== Document section ==

Hi Team! First post! We’re evaluating Pinot for our use case and wanted to get some of your thoughts on if it’s a good fit for our use case and/or best practices to make it happen.
The main complication we’re running into is we feel that we may need to be able to mutate our data which may not be a good fit for pinot (maybe this can be avoided with some smarter data modeling or some future
tech?). We’re attracted to pinot because it’s ability to perform fast aggregation and reduce eng cost from having to do things like precubing data.
• In particular we have two streams of order data (e.g. you can imagine booking details like total price in $, an order id, account id, user name, date, etc) that are flowing into our system.

===
== Recorded data ==

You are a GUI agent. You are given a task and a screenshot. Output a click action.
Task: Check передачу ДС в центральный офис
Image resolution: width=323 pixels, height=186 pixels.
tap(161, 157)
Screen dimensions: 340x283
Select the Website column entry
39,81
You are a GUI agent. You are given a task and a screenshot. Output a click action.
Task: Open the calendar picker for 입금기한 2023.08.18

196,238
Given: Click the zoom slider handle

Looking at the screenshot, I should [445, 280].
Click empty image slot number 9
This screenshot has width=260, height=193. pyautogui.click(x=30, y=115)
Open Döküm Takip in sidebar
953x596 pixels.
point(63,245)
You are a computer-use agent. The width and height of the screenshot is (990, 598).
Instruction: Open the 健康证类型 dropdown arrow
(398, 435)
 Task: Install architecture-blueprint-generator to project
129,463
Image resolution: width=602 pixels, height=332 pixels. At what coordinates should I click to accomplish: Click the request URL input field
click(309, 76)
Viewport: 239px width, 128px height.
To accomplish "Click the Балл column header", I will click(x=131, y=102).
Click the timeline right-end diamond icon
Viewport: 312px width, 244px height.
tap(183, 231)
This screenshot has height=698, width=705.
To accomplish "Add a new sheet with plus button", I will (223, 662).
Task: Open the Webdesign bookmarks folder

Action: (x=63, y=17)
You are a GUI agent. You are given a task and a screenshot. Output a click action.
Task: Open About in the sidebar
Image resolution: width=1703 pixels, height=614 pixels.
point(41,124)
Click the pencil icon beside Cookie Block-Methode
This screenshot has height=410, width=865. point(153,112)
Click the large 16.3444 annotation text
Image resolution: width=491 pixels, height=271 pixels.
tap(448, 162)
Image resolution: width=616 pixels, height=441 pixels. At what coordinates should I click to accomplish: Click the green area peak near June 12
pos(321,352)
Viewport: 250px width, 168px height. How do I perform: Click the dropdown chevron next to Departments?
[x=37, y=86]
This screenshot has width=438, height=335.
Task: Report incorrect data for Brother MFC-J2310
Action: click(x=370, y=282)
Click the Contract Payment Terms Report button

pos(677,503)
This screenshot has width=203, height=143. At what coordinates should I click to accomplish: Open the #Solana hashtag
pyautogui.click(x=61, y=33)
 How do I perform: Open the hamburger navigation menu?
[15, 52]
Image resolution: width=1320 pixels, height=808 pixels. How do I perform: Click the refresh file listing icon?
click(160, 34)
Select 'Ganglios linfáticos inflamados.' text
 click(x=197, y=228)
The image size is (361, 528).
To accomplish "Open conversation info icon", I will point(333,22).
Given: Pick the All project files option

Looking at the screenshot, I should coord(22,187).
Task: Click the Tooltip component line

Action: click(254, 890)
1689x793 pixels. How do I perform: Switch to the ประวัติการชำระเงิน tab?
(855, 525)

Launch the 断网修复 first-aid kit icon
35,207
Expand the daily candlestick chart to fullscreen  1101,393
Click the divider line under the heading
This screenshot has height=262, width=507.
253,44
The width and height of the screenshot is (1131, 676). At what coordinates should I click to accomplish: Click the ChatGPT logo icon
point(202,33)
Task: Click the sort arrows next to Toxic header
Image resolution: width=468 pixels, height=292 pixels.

===

◆ Problems
[A] In the forum post about evaluating Pinot, what two things about Pinot attract the team?
[B] Carry on with the forum post about evaluating Pinot, picking up right after its final sentence.

◆ Written responses
[A] Its ability to perform fast aggregation and to reduce engineering cost from tasks like precubing data.

[B]
• The two streams (let’s call them “Fast Stream” and “Accurate Stream”) of order data may overlap (i.e. the Fast Stream and the Accurate Stream may both have order info for “order 1” but Fast Stream may be the only one that has “order 2” or Accurate Stream may be the only one that has "order 3")
• Ideally we want to merge these streams together such that whenever they overlap (if they overlap), we use the data from Accurate Stream instead because it has richer user details and more accurate reporting of price.
We want to be able to do things like get time based aggregate totals based on account id quickly. Is there a good way to model this since we have two data sources we want to merge?
Thanks so much for your help!